- **Passage to read**:
2016-03-09
A sensible surprise (to me) in the Bourne shell's expansion of "$@"
I generally like to think that I'm pretty well up on the odd corners of the Bourne shell due to having around Unix for a fair while. Every so often I stumble over something that shows me that I'm wrong.
So let's start with the following, taken from something Jed Davis discovered about Bash:
$ set -- one two three $ for i in "front $@ back"; do echo $i; done front one two three back $
When I saw this, my first reaction was basically 'what?', because it didn't seem to make any sense. After I mumbled a bit on Twitter, Jed Davis found the explanation in the Single Unix Specification here:
When the expansion occurs within double-quotes, and where field splitting [...] is performed, each positional parameter shall expand as a separate field, with the provision that the expansion of the first parameter shall still be joined with the beginning part of the original word (assuming that the expanded parameter was embedded within a word), and the expansion of the last parameter shall still be joined with the last part of the original word.
The purpose of "$@" is to preserve arguments that originally have
spaces in them as single arguments. So, for example:
$ set -- "one argument" "two argument" $ for i in "$@"; do echo $i; done one argument two argument $ for i in "$*"; do echo $i; done one argument two argument $
This is what the first part of the SuS specification describes (up
to 'shall expand as a separate field'). But this definition opens
up a question; what is result of expansion if you have not a simple
"$@" but instead something with additional text inside the double
quotes? One answer would be to completely turn off the special
splitting and argument preserving behavior of "$@" (making it
identical to "$*" here), but that probably wouldn't be very
satisfying. Traditional Unix and thus SuS instead says that you
should continue field splitting but pretend that any front text is
attached to the first argument and any back text is attached to the
last one.
(Since it's still text inside a "...", the front and rear text
is not subject to any word splitting; it's attached untouched as
a single unit.)
When I saw this, my first and not well thought out expectation was that any leading and trailing text would be subject to regular word splitting and thus be taken as separate, additional arguments. Of course this doesn't actually make sense if I think about it for real, because there is normally no word splitting inside double quotes. Thus, the traditional Unix and SuS behavior is perfectly reasonable here and makes sense from an algorithmic perspective.
Given all this, the result of the following is not really surprising:
$ set -- one two three $ for i in "$@ $@"; do echo $i; done one two three one two three $
(Writing this entry has been useful in forcing me to confront some
of my own fuzzy thinking around the whole area of "$@", as you
can tell from the story of my first reaction to this.)

- **Work to do**: Copy verbatim the passage of the shell expansion post that opens with the words containing "When I saw this, my first and" and closes with "an algorithmic perspective.".

- **Records**:
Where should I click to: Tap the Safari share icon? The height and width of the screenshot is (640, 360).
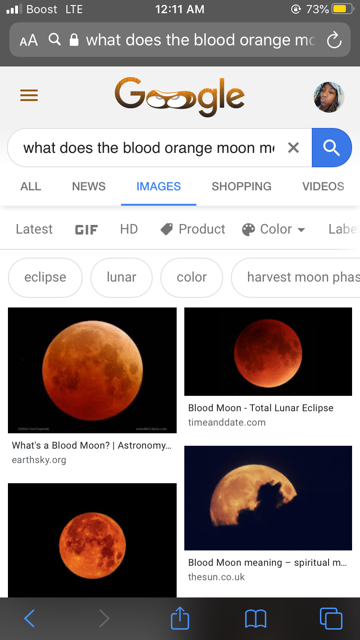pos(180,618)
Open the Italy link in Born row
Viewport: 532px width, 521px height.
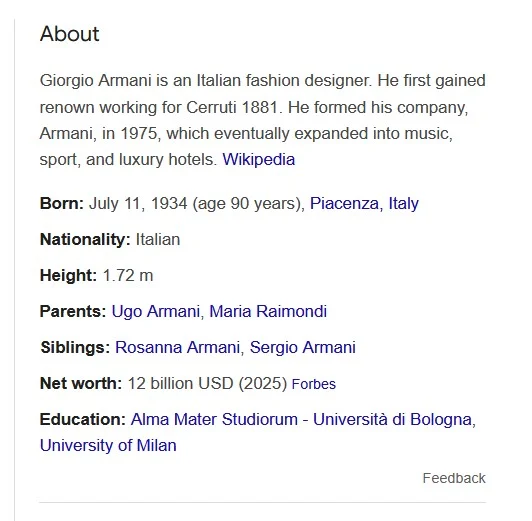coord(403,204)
---
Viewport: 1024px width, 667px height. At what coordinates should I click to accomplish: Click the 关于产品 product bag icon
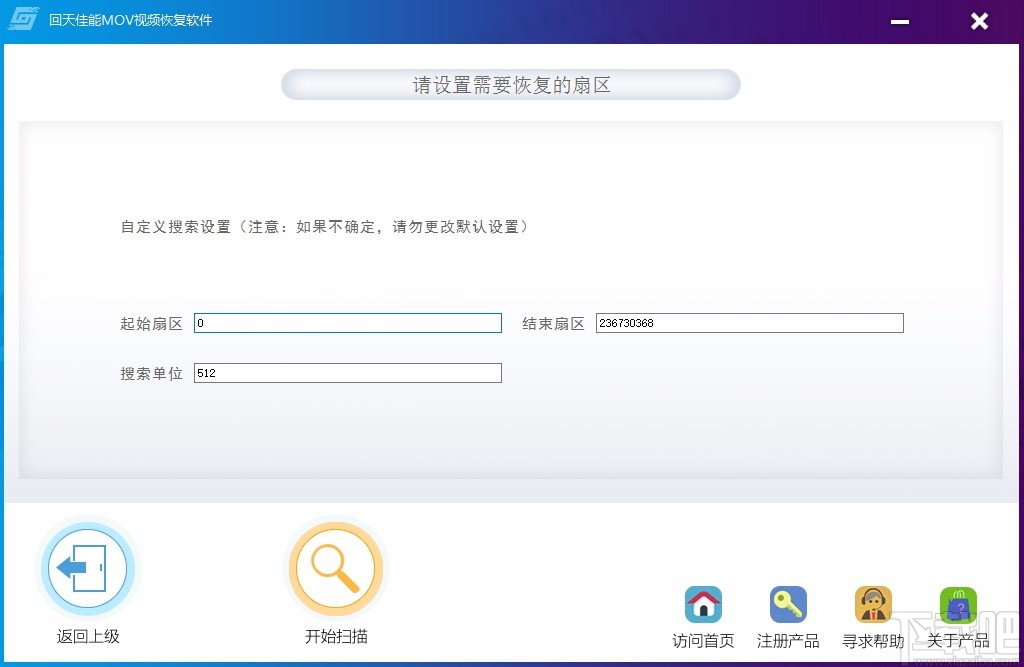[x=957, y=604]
---
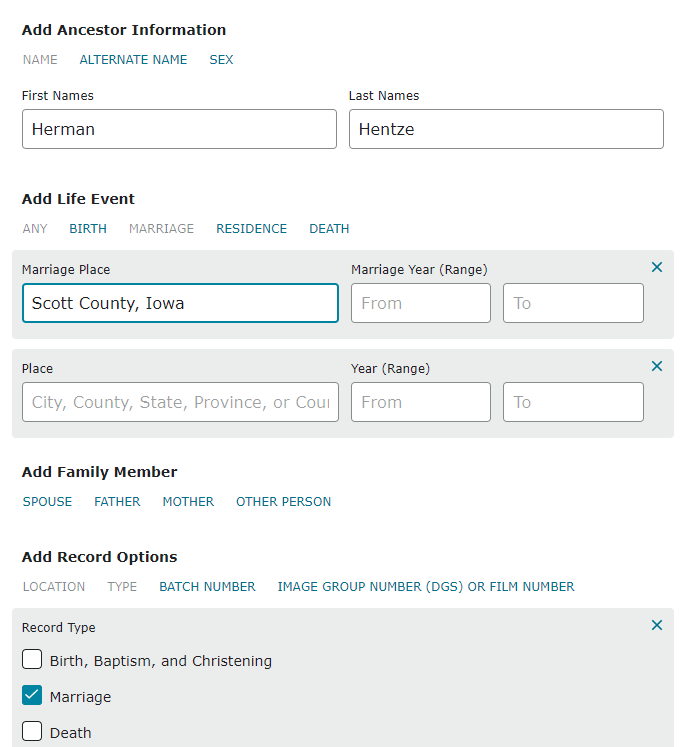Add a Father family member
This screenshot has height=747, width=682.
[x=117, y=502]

- **Full response**:
When I saw this, my first and not well thought out expectation was that any leading and trailing text would be subject to regular word splitting and thus be taken as separate, additional arguments. Of course this doesn't actually make sense if I think about it for real, because there is normally no word splitting inside double quotes. Thus, the traditional Unix and SuS behavior is perfectly reasonable here and makes sense from an algorithmic perspective.